The task
Recast the material from its start through the line holding "coord(813,220)", inclusive, as a two-column CSV with the columns request and answer. Give one row per request, with each field in quotes and line breaks replaced by spaces.

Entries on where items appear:
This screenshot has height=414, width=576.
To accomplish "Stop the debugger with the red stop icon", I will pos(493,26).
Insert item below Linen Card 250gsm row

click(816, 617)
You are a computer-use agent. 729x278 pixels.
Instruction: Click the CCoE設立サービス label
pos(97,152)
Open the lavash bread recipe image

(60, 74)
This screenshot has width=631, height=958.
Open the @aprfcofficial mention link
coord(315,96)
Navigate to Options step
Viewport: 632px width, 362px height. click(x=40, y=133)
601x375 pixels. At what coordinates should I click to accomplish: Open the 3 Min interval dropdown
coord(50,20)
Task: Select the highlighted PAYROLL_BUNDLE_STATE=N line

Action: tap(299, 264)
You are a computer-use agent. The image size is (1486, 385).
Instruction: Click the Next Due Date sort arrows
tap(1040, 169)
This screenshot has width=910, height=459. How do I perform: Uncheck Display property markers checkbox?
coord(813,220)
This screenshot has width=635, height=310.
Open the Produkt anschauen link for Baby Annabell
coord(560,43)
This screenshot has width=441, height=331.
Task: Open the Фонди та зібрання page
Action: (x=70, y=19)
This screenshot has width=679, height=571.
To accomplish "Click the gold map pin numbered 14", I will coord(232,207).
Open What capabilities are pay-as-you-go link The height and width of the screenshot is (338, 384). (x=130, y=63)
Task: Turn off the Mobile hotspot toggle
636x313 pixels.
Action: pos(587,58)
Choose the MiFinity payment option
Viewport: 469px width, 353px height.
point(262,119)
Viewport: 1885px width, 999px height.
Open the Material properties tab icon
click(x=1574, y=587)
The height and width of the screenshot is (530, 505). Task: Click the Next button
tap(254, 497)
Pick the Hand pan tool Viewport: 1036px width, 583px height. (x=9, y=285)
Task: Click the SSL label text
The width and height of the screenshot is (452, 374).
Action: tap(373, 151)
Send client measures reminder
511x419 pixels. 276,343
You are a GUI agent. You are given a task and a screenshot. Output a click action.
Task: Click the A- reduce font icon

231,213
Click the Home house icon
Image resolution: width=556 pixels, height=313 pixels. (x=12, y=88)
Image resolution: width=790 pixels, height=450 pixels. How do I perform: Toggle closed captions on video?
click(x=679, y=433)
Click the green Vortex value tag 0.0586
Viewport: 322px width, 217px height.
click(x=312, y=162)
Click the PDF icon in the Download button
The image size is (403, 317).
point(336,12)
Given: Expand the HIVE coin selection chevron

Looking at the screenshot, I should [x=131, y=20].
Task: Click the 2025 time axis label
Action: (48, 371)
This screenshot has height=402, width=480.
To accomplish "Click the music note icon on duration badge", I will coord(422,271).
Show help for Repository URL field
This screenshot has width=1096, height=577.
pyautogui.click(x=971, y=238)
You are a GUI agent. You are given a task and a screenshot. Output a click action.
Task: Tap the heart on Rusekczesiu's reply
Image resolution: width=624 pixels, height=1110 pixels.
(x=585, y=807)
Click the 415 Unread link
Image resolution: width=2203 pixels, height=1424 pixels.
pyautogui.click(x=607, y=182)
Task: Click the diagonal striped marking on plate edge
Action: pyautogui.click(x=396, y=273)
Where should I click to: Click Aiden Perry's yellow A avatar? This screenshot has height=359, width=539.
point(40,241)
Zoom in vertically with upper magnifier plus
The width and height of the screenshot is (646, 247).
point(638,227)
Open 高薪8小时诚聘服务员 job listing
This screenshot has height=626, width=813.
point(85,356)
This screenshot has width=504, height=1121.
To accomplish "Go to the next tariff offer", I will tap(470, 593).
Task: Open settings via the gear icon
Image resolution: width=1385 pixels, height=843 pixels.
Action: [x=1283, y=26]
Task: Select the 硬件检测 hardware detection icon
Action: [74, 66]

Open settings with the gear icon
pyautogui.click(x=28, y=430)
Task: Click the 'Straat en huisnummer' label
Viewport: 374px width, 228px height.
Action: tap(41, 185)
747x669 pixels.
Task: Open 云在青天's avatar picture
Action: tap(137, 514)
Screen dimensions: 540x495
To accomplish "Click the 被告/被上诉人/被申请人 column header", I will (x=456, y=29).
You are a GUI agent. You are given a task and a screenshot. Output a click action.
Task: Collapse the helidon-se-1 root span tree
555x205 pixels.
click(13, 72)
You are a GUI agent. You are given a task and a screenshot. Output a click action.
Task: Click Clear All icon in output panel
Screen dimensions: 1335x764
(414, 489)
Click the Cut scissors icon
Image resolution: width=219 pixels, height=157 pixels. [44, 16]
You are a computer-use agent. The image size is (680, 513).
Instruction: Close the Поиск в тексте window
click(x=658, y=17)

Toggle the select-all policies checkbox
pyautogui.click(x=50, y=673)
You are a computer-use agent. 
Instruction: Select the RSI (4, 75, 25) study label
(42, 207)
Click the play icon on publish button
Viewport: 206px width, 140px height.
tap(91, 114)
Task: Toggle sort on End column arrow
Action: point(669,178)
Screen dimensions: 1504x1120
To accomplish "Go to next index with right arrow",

Task output
request,answer
"This screenshot has height=414, width=576. To accomplish ""Stop the debugger with the red stop icon"",","I will pos(493,26)."
"Insert item below Linen Card 250gsm row","click(816, 617)"
"You are a computer-use agent. 729x278 pixels. Instruction: Click the CCoE設立サービス label","pos(97,152)"
"Open the lavash bread recipe image","(60, 74)"
"This screenshot has width=631, height=958. Open the @aprfcofficial mention link","coord(315,96)"
"Navigate to Options step","Viewport: 632px width, 362px height. click(x=40, y=133)"
"601x375 pixels. At what coordinates should I click to accomplish: Open the 3 Min interval dropdown","coord(50,20)"
"Task: Select the highlighted PAYROLL_BUNDLE_STATE=N line","Action: tap(299, 264)"
"You are a computer-use agent. The image size is (1486, 385). Instruction: Click the Next Due Date sort arrows","tap(1040, 169)"
"This screenshot has width=910, height=459. How do I perform: Uncheck Display property markers checkbox?","coord(813,220)"